**EXERCISE DESCRIPTION**:
Return the records exactly as they are.

(Stored data)
BEGIN

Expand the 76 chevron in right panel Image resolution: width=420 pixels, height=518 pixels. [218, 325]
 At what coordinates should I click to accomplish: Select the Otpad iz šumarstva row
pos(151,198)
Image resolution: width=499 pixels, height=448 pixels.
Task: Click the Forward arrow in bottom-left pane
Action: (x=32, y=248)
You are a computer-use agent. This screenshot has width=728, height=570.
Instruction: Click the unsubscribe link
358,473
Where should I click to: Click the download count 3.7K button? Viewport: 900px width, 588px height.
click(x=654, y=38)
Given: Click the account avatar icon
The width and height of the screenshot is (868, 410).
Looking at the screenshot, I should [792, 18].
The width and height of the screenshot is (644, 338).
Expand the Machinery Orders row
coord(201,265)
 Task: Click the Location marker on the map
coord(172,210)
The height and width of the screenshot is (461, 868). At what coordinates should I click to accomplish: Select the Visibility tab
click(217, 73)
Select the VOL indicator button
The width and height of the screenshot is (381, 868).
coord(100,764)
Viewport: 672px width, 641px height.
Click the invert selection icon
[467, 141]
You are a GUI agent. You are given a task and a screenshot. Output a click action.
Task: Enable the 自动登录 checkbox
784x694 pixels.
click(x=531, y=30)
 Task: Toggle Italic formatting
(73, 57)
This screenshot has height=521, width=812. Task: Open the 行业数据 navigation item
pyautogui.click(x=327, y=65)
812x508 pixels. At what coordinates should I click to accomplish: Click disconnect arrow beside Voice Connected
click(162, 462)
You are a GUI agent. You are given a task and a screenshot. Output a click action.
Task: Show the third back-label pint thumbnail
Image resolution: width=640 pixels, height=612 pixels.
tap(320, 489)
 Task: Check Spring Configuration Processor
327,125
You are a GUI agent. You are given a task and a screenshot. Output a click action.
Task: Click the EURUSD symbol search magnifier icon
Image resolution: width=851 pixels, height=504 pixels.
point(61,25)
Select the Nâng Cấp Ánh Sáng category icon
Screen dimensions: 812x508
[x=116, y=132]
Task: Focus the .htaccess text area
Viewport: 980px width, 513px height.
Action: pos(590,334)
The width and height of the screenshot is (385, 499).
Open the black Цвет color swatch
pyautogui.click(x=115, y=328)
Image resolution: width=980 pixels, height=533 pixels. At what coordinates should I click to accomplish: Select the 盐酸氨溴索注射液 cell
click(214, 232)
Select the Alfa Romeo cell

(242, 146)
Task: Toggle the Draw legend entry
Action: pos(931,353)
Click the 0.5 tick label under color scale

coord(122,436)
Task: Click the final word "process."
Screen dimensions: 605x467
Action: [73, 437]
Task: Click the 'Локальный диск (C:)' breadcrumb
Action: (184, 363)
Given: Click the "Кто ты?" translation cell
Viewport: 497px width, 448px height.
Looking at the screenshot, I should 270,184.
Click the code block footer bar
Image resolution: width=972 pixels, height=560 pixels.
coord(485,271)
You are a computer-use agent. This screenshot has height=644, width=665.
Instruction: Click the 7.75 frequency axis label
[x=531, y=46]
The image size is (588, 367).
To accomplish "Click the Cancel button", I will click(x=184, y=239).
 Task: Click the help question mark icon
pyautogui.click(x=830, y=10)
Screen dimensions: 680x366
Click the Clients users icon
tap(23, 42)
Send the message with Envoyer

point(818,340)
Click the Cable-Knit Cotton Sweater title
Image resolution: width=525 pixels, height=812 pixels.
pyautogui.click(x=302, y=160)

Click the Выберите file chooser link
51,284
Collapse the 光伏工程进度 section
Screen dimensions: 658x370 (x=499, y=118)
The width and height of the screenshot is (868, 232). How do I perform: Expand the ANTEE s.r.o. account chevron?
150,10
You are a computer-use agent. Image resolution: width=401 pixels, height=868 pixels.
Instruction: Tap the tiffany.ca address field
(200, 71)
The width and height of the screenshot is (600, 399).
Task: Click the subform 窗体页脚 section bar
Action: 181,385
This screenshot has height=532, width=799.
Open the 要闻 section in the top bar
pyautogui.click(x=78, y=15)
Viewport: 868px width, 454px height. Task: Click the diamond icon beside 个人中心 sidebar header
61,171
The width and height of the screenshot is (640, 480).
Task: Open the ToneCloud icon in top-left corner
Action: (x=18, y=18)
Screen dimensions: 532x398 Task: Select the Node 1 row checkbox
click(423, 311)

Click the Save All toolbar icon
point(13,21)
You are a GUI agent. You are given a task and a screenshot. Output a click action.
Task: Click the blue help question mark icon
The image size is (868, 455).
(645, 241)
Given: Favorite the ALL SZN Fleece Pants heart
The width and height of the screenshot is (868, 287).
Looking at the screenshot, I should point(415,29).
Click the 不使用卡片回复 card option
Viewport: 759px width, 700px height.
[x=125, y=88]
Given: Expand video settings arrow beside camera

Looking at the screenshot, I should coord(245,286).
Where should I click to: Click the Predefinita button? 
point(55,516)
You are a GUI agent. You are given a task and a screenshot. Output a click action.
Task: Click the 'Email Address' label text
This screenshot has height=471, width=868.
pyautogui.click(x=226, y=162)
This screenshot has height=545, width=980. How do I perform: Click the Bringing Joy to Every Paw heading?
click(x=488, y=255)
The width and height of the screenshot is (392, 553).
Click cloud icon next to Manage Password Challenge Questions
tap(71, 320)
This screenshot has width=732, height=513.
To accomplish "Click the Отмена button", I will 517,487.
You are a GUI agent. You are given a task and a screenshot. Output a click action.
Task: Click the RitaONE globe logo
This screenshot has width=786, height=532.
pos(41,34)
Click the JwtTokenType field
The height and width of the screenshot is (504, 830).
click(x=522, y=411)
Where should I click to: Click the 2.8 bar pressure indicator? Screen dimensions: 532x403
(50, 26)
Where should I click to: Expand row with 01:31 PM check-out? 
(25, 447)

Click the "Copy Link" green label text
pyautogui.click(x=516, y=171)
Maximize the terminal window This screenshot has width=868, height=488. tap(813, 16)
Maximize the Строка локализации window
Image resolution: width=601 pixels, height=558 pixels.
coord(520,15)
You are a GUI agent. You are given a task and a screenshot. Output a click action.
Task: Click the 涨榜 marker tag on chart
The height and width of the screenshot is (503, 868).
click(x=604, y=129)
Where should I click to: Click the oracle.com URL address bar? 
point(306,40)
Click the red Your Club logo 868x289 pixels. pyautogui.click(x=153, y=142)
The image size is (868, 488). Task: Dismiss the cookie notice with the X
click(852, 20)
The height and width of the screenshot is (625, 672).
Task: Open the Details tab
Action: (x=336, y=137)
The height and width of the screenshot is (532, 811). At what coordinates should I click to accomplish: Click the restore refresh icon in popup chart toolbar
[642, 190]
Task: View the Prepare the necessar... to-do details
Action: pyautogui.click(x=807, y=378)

END

**SOLUTION TO THIS TASK**:
Expand the 76 chevron in right panel Image resolution: width=420 pixels, height=518 pixels. [218, 325]
 At what coordinates should I click to accomplish: Select the Otpad iz šumarstva row
pos(151,198)
Image resolution: width=499 pixels, height=448 pixels.
Task: Click the Forward arrow in bottom-left pane
Action: (x=32, y=248)
You are a computer-use agent. This screenshot has width=728, height=570.
Instruction: Click the unsubscribe link
358,473
Where should I click to: Click the download count 3.7K button? Viewport: 900px width, 588px height.
click(x=654, y=38)
Given: Click the account avatar icon
The width and height of the screenshot is (868, 410).
Looking at the screenshot, I should [792, 18].
The width and height of the screenshot is (644, 338).
Expand the Machinery Orders row
coord(201,265)
 Task: Click the Location marker on the map
coord(172,210)
The height and width of the screenshot is (461, 868). At what coordinates should I click to accomplish: Select the Visibility tab
click(217, 73)
Select the VOL indicator button
The width and height of the screenshot is (381, 868).
coord(100,764)
Viewport: 672px width, 641px height.
Click the invert selection icon
[467, 141]
You are a GUI agent. You are given a task and a screenshot. Output a click action.
Task: Enable the 自动登录 checkbox
784x694 pixels.
click(x=531, y=30)
 Task: Toggle Italic formatting
(73, 57)
This screenshot has height=521, width=812. Task: Open the 行业数据 navigation item
pyautogui.click(x=327, y=65)
812x508 pixels. At what coordinates should I click to accomplish: Click disconnect arrow beside Voice Connected
click(162, 462)
You are a GUI agent. You are given a task and a screenshot. Output a click action.
Task: Show the third back-label pint thumbnail
Image resolution: width=640 pixels, height=612 pixels.
tap(320, 489)
 Task: Check Spring Configuration Processor
327,125
You are a GUI agent. You are given a task and a screenshot. Output a click action.
Task: Click the EURUSD symbol search magnifier icon
Image resolution: width=851 pixels, height=504 pixels.
point(61,25)
Select the Nâng Cấp Ánh Sáng category icon
Screen dimensions: 812x508
[x=116, y=132]
Task: Focus the .htaccess text area
Viewport: 980px width, 513px height.
Action: pos(590,334)
The width and height of the screenshot is (385, 499).
Open the black Цвет color swatch
pyautogui.click(x=115, y=328)
Image resolution: width=980 pixels, height=533 pixels. At what coordinates should I click to accomplish: Select the 盐酸氨溴索注射液 cell
click(214, 232)
Select the Alfa Romeo cell

(242, 146)
Task: Toggle the Draw legend entry
Action: pos(931,353)
Click the 0.5 tick label under color scale

coord(122,436)
Task: Click the final word "process."
Screen dimensions: 605x467
Action: [73, 437]
Task: Click the 'Локальный диск (C:)' breadcrumb
Action: (184, 363)
Given: Click the "Кто ты?" translation cell
Viewport: 497px width, 448px height.
Looking at the screenshot, I should 270,184.
Click the code block footer bar
Image resolution: width=972 pixels, height=560 pixels.
coord(485,271)
You are a computer-use agent. This screenshot has height=644, width=665.
Instruction: Click the 7.75 frequency axis label
[x=531, y=46]
The image size is (588, 367).
To accomplish "Click the Cancel button", I will click(x=184, y=239).
 Task: Click the help question mark icon
pyautogui.click(x=830, y=10)
Screen dimensions: 680x366
Click the Clients users icon
tap(23, 42)
Send the message with Envoyer

point(818,340)
Click the Cable-Knit Cotton Sweater title
Image resolution: width=525 pixels, height=812 pixels.
pyautogui.click(x=302, y=160)

Click the Выберите file chooser link
51,284
Collapse the 光伏工程进度 section
Screen dimensions: 658x370 (x=499, y=118)
The width and height of the screenshot is (868, 232). How do I perform: Expand the ANTEE s.r.o. account chevron?
150,10
You are a computer-use agent. Image resolution: width=401 pixels, height=868 pixels.
Instruction: Tap the tiffany.ca address field
(200, 71)
The width and height of the screenshot is (600, 399).
Task: Click the subform 窗体页脚 section bar
Action: 181,385
This screenshot has height=532, width=799.
Open the 要闻 section in the top bar
pyautogui.click(x=78, y=15)
Viewport: 868px width, 454px height. Task: Click the diamond icon beside 个人中心 sidebar header
61,171
The width and height of the screenshot is (640, 480).
Task: Open the ToneCloud icon in top-left corner
Action: (x=18, y=18)
Screen dimensions: 532x398 Task: Select the Node 1 row checkbox
click(423, 311)

Click the Save All toolbar icon
point(13,21)
You are a GUI agent. You are given a task and a screenshot. Output a click action.
Task: Click the blue help question mark icon
The image size is (868, 455).
(645, 241)
Given: Favorite the ALL SZN Fleece Pants heart
The width and height of the screenshot is (868, 287).
Looking at the screenshot, I should point(415,29).
Click the 不使用卡片回复 card option
Viewport: 759px width, 700px height.
[x=125, y=88]
Given: Expand video settings arrow beside camera

Looking at the screenshot, I should coord(245,286).
Where should I click to: Click the Predefinita button? 
point(55,516)
You are a GUI agent. You are given a task and a screenshot. Output a click action.
Task: Click the 'Email Address' label text
This screenshot has height=471, width=868.
pyautogui.click(x=226, y=162)
This screenshot has height=545, width=980. How do I perform: Click the Bringing Joy to Every Paw heading?
click(x=488, y=255)
The width and height of the screenshot is (392, 553).
Click cloud icon next to Manage Password Challenge Questions
tap(71, 320)
This screenshot has width=732, height=513.
To accomplish "Click the Отмена button", I will 517,487.
You are a GUI agent. You are given a task and a screenshot. Output a click action.
Task: Click the RitaONE globe logo
This screenshot has width=786, height=532.
pos(41,34)
Click the JwtTokenType field
The height and width of the screenshot is (504, 830).
click(x=522, y=411)
Where should I click to: Click the 2.8 bar pressure indicator? Screen dimensions: 532x403
(50, 26)
Where should I click to: Expand row with 01:31 PM check-out? 
(25, 447)

Click the "Copy Link" green label text
pyautogui.click(x=516, y=171)
Maximize the terminal window This screenshot has width=868, height=488. tap(813, 16)
Maximize the Строка локализации window
Image resolution: width=601 pixels, height=558 pixels.
coord(520,15)
You are a GUI agent. You are given a task and a screenshot. Output a click action.
Task: Click the 涨榜 marker tag on chart
The height and width of the screenshot is (503, 868).
click(x=604, y=129)
Where should I click to: Click the oracle.com URL address bar? 
point(306,40)
Click the red Your Club logo 868x289 pixels. pyautogui.click(x=153, y=142)
The image size is (868, 488). Task: Dismiss the cookie notice with the X
click(852, 20)
The height and width of the screenshot is (625, 672).
Task: Open the Details tab
Action: (x=336, y=137)
The height and width of the screenshot is (532, 811). At what coordinates should I click to accomplish: Click the restore refresh icon in popup chart toolbar
[642, 190]
Task: View the Prepare the necessar... to-do details
Action: pyautogui.click(x=807, y=378)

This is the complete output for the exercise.